Epstein cohort’s arrest becomes new test for plea deal

Epstein cohort’s arrest becomes new test for plea deal

NEW YORK — Before Jeffrey Epstein’s jailhouse suicide last year, his defence hinged on a 2008 deal with federal prosecutors in Florida over his alleged sexual abuse of multiple teenage girls. His lawyers said it prevented him from being charged with further crimes.

Could that same deal now help Ghislaine Maxwell, the Epstein confidante arrested Thursday, evade charges she helped lure at least three girls into sexual liaisons with him?

Maxwell’s lawyers haven’t outlined their defence strategy, but her legal team is bound to raise the issue in the months ahead.

The British socialite was arrested Thursday in New Hampshire on charges that she acted as a recruiter of underage girls for Epstein, usually under the guise of hiring them to perform massages, and sometimes participated in his sexual abuse of the teens.

The allegations against the couple date back many years, but Epstein, for a while, appeared to have resolved them under a deal with federal and state prosecutors in South Florida in which he pleaded guilty to lesser state charges and served 13 months in jail and a work-release program.

After a Miami Herald expose brought new attention to the case, the U.S. attorney in Manhattan brought new charges against Epstein last July, arguing that the 2008 deal only applied to the specific U.S. attorney’s office in Florida that made the agreement — not all 94 federal prosecutor’s offices in the country.

A key for Maxwell is that agreement also sought to prevent criminal charges from being brought “against any potential co-conspirators of Epstein.”

The agreement lists four women by name, possibly because they received subpoenas or “target letters” from the government over allegations they were paid to recruit girls for Epstein.
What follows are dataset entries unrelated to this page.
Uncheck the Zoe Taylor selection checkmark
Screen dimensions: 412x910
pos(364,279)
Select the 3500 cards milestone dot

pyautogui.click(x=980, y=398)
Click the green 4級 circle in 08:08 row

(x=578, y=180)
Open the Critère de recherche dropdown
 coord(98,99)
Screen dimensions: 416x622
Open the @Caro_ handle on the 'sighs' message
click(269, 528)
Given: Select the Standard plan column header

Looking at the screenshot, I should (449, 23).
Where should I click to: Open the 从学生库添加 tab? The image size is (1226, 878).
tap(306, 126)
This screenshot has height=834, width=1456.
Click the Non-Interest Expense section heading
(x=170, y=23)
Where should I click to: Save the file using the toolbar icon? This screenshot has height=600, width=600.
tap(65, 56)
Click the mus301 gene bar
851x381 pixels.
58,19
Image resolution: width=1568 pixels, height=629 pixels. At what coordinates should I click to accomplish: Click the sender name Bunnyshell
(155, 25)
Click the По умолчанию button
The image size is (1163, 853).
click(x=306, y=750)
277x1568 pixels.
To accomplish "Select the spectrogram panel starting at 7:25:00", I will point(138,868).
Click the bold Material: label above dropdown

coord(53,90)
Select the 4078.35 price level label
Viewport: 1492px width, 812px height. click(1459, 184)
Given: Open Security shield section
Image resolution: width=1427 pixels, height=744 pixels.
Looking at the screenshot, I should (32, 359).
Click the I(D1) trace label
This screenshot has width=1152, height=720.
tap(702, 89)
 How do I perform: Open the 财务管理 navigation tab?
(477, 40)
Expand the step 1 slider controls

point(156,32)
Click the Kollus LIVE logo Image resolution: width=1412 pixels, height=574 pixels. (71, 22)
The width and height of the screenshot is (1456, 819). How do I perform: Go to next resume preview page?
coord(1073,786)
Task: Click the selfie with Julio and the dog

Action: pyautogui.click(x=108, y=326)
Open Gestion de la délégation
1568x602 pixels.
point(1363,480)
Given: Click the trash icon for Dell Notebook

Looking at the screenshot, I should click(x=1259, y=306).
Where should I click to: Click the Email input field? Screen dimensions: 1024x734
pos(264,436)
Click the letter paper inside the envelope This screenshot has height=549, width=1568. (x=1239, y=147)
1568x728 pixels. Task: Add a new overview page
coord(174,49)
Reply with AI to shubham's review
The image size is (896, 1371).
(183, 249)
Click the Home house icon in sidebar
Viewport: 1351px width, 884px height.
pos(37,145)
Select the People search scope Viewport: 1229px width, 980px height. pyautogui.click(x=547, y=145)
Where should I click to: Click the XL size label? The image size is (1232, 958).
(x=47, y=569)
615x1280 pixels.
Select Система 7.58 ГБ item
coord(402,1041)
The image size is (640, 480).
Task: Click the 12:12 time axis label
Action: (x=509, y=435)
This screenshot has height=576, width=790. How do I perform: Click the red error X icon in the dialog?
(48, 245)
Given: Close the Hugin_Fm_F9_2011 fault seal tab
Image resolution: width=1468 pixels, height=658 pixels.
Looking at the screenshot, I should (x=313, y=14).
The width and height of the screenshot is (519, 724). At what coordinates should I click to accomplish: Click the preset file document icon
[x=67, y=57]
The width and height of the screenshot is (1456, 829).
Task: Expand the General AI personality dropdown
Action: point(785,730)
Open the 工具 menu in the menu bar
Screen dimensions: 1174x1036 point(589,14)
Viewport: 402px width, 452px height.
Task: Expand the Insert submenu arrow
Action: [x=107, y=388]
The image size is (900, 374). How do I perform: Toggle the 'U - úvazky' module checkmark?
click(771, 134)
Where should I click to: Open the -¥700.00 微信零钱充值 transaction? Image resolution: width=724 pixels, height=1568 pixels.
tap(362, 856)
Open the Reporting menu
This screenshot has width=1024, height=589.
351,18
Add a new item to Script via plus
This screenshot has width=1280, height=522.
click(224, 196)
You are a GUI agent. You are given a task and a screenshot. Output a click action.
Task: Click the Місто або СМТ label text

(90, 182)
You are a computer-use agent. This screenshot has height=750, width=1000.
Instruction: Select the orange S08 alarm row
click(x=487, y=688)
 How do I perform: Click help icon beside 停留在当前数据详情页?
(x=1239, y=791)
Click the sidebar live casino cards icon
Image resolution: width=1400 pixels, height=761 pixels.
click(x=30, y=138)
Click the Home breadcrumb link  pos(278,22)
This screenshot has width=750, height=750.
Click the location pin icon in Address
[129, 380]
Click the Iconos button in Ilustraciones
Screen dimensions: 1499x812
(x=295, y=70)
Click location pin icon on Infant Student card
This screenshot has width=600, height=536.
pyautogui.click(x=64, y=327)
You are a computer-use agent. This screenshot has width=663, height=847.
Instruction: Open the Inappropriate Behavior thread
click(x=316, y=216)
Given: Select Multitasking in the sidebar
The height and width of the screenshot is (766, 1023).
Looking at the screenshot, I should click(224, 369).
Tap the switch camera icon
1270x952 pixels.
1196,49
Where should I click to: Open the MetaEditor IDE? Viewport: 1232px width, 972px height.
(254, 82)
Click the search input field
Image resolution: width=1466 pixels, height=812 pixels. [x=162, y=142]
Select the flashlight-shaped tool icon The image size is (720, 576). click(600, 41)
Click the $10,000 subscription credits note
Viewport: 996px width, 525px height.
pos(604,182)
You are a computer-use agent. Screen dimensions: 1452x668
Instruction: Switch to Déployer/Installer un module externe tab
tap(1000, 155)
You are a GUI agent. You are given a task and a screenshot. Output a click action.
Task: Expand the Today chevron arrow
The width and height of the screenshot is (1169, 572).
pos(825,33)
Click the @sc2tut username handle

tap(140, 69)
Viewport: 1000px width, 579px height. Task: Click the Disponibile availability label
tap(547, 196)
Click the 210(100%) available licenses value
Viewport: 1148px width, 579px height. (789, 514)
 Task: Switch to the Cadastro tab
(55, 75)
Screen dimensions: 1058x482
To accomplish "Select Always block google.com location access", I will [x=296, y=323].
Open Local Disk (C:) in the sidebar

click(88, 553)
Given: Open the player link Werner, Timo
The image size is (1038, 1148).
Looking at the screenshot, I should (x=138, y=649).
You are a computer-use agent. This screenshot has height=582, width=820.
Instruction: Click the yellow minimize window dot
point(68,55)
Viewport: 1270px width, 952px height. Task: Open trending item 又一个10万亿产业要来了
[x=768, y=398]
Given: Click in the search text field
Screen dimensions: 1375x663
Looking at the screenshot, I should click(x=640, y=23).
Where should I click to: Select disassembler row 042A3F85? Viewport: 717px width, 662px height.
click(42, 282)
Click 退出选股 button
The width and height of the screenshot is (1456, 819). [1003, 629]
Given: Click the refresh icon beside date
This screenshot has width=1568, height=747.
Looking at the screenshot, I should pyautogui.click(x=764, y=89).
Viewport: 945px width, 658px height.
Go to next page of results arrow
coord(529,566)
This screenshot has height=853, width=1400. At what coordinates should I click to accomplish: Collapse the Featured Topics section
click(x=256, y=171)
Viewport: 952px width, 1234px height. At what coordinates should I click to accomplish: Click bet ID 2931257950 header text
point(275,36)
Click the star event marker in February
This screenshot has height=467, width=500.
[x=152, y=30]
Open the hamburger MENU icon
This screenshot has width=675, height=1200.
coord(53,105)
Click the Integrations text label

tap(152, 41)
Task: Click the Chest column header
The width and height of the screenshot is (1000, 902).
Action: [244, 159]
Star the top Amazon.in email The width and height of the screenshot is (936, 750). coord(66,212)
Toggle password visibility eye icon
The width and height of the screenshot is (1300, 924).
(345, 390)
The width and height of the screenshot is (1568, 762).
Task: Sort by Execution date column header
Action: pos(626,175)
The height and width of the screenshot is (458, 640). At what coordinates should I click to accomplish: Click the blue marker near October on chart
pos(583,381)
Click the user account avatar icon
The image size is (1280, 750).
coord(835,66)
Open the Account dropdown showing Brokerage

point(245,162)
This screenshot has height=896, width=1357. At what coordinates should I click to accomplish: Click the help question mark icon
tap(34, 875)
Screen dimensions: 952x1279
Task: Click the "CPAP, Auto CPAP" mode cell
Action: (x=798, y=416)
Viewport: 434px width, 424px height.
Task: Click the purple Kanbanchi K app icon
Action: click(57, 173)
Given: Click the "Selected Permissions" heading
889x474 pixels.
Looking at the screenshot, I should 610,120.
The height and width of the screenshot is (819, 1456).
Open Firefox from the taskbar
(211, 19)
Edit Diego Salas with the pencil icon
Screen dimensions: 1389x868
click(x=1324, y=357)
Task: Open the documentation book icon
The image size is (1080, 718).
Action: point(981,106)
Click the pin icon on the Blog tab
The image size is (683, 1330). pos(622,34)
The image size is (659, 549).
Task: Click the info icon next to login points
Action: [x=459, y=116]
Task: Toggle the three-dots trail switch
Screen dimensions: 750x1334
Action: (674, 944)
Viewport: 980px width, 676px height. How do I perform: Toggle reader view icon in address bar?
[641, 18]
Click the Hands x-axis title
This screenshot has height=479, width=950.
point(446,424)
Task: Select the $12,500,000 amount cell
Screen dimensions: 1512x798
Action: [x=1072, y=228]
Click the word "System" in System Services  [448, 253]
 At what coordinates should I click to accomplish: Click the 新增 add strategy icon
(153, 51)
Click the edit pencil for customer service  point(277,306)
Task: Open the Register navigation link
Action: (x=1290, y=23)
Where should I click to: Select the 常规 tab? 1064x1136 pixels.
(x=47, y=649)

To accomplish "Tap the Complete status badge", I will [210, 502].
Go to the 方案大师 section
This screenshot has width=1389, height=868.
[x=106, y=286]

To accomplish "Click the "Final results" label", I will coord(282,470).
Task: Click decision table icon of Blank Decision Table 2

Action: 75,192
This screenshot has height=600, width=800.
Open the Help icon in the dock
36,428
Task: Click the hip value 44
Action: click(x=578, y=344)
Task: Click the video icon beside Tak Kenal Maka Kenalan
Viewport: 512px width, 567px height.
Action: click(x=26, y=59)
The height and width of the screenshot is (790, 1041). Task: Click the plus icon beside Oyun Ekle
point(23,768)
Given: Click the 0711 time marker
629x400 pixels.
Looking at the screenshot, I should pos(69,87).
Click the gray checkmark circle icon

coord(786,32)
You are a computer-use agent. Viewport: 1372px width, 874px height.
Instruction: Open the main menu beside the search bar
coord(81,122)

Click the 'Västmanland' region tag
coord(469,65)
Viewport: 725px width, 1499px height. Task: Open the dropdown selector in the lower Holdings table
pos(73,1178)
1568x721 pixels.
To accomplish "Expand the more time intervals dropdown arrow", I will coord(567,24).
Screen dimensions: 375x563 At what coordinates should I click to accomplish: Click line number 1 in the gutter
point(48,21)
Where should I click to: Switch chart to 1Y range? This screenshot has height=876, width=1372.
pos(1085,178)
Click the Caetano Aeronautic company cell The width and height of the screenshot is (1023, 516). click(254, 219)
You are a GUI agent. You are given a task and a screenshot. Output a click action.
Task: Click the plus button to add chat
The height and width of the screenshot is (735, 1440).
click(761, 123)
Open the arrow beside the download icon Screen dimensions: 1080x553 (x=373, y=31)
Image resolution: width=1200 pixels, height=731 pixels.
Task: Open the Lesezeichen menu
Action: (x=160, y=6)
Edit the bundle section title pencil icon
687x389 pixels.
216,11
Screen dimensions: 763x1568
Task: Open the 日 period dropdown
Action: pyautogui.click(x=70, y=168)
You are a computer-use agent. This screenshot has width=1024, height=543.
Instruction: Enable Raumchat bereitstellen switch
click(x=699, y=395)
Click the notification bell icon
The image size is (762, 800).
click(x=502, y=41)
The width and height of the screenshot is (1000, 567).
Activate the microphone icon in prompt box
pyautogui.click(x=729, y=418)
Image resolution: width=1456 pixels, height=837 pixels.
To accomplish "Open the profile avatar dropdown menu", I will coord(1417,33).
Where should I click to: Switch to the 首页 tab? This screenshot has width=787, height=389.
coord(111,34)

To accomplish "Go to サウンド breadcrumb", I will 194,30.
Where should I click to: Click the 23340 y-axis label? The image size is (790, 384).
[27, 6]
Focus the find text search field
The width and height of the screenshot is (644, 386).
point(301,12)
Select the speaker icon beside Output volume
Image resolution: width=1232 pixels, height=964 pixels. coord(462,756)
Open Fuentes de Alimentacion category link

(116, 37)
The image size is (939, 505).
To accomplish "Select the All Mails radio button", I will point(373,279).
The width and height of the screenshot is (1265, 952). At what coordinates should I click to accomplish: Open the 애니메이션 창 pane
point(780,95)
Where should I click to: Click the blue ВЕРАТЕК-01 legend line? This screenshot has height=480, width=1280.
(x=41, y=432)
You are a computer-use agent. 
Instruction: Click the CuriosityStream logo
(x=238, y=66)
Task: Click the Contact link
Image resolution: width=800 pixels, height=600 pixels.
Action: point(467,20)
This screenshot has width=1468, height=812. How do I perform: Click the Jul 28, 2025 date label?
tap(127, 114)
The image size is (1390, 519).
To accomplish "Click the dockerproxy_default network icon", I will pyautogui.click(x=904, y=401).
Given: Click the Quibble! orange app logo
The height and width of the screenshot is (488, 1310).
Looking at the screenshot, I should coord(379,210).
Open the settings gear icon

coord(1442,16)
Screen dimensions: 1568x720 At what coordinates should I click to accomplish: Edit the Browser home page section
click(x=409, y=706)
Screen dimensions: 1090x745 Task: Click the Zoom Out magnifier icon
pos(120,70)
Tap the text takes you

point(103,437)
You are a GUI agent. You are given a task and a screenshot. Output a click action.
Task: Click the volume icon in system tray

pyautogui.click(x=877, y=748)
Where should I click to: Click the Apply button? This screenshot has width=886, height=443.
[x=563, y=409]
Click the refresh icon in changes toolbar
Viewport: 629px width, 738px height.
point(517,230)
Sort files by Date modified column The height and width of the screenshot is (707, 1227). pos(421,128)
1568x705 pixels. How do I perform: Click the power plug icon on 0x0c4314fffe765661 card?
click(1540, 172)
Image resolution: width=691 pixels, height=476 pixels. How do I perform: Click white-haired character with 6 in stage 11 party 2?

However, the agreement notes, it is “not limited to” only them.

Maxwell was not one of the four women identified by name in the agreement, but former Miami federal prosecutor David Weinstein said the “not limited to” wording is broad enough for her lawyers to contend it applied to her, too.

Maxwell’s lawyers could argue “just because her name wasn’t mentioned doesn’t mean she wasn’t protected by the agreement,” Weinstein said Friday.

Gerald Lefcourt, a lawyer who negotiated the 2008 agreement, told the AP last year that he “would never have signed the agreement or recommended it unless we believed that it resolved what it said: all federal and state criminal liability.”

In Maxwell’s indictment, the New York prosecutors appeared to build in an insurance policy — deliberately charging her with crimes occurring in the 1990s, a time period slightly before the activities with underage girls that were the subject of Epstein’s 2008 guilty plea.

If a judge were to rule that the New York prosecutors were indeed bound by the non-prosecution agreement, they could then argue that “this stuff happened before, so it’s not covered and therefore Maxwell’s not protected,” Weinstein said.

A message seeking comment was left Friday for Maxwell’s lawyer. She is being held without bail in New Hampshire and has previously denied any wrongdoing.

Maxwell may not have necessarily counted on the Epstein deal to protect her. In court papers filed Thursday, prosecutors said she went into hiding after Epstein’s arrest last year and took steps to avoid detection before she was apprehended in New Hampshire.

In a memo requesting that she remain jailed until her trial, prosecutors said Maxwell, 58, is linked to more than 15 bank accounts with balances ranging from hundreds of thousands of dollars to more than $20 million.

Furthermore, they said, she has citizenship in France, where she was born; the United Kingdom, where she has long-lived; and the U.S., where she was naturalized in 2002, and possesses passports from all three countries.

As authorities closed in on Epstein, Maxwell continued to travel frequently, prosecutors said, making at least 15 international flights in the last three years to places including the UK, Japan, and Qatar before ending up in a home on a 156-acre property in Bradford, New Hampshire, that was purchased for more than $1 million in cash through a limited liability corporation last December.

That’s where she was arrested.

While in seclusion, prosecutors said, Maxwell changed her phone number and registered it under the name “G Max,” adopted a new email address and ordered deliveries that had a different name on the shipping label.

After Epstein’s death last August, Attorney General William Barr warned that “any co-conspirators should not rest easy.”

“Let me assure you that this case will continue on against anyone who was complicit,” Barr said at the time. “The victims deserve justice, and they will get it.”

One famous name, Britain’s Prince Andrew, has denied a woman’s allegation that Maxwell arranged for them to have sex at her London townhouse in 2001, when she was 17. Andrew has said the woman was “totally lying.”

The woman’s allegation was not included in the charges filed Thursday against Maxwell, but at a news conference following the arrest, Acting U.S. Attorney Audrey Strauss said her office was still interested in speaking with the prince.